Он вновь с мрачным ожесточением взялся за кисть. Писал он главным образом ткачей, в той темной гамме, лишь изредка перемежавшейся проблесками света, которая отвечала его душевному настрою. К тому времени он уже постиг многие тайны мастерства и убежденно провозглашал свое кредо. «Пусть Ваше искусство освещает путь людям, в этом, как я полагаю, состоит долг каждого художника», – писал он Ван Раппарду. До последнего времени Винсент стремился постичь секреты техники, теперь же он поставил перед собой более сложную задачу: «Наше творчество должно быть настолько изощренным, чтобы казаться наивным, – от него не должно разить талантом». К тому же он признавал только индивидуальную технику. Техника – не риторика, она должна выражать личность художника. Винсент вспоминал слова Херкомера, которые тот произнес, открывая свою школу живописи: «Мне важно выпестовать индивидуальные таланты, а не воспитать последователей доктрины Херкомера». Отсюда вывод: «Львы – не обезьяны, они не подражают друг другу».

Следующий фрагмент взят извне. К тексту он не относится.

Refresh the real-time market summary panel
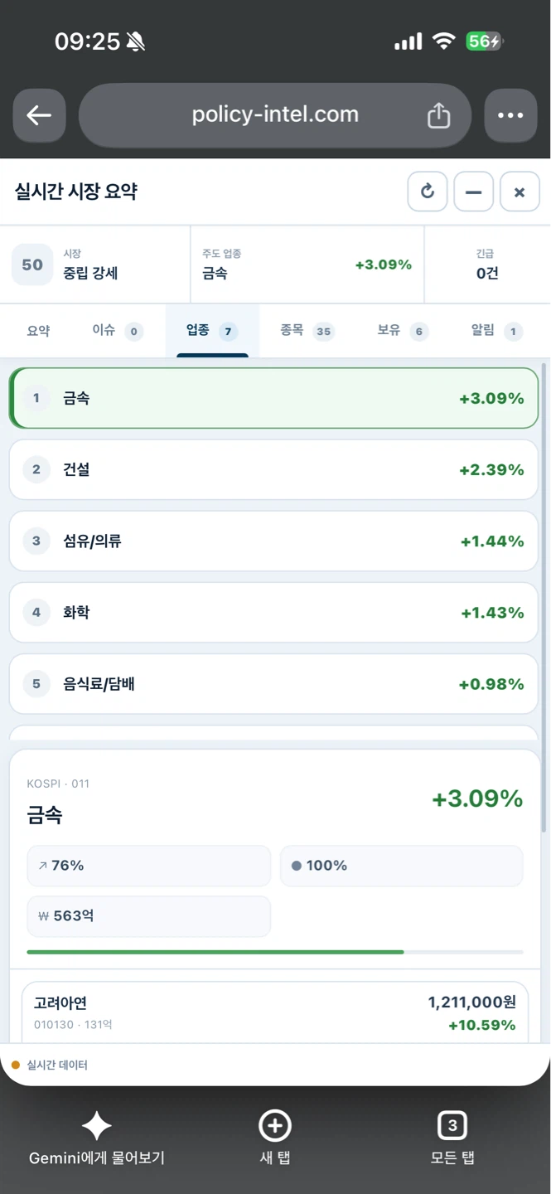The image size is (551, 1194). [428, 192]
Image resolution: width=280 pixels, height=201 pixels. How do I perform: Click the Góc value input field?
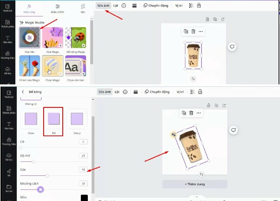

Этот человек, рассуждавший как мастер своего дела, находился между тем в самом отчаянном положении. Трудно вообразить более трагический контраст! Винсента презирали и третировали, как никогда раньше. Жители поселка смеялись при одном появлении «пачкуна», этого неудачника, который без зазрения совести жил на средства своих родных. А в самом пасторском доме отец, подобно всем священникам признававший одну лишь букву веры, укорял сына в безбожии, и отношения между ними обострились до крайности. То и дело вспыхивали ссоры.

Винсента захлестнуло безграничное отчаяние. Постоянные упреки, что он не зарабатывает денег, раздражали его, по его выражению, как докучливая шарманка. Он вконец озлобился. «Что до меня, – объявил он Ван Раппарду, – я намерен поступать теперь вот как: если здешние люди станут мне что-либо говорить, я буду заканчивать за них фразу, не дожидаясь, когда они сами договорят. И впредь я буду поступать так же, как поступаю теперь, сталкиваясь с человеком, который имеет обыкновение вместо руки протягивать мне один палец. Вчера я именно так подшутил над почтенным собратом моего отца. Я сам в этих случаях протягиваю один палец и слегка дотрагиваюсь им до его пальца – это вместо рукопожатия. Моему собеседнику не в чем меня упрекнуть, но он должен почувствовать, что мне на него наплевать так же, как ему на меня».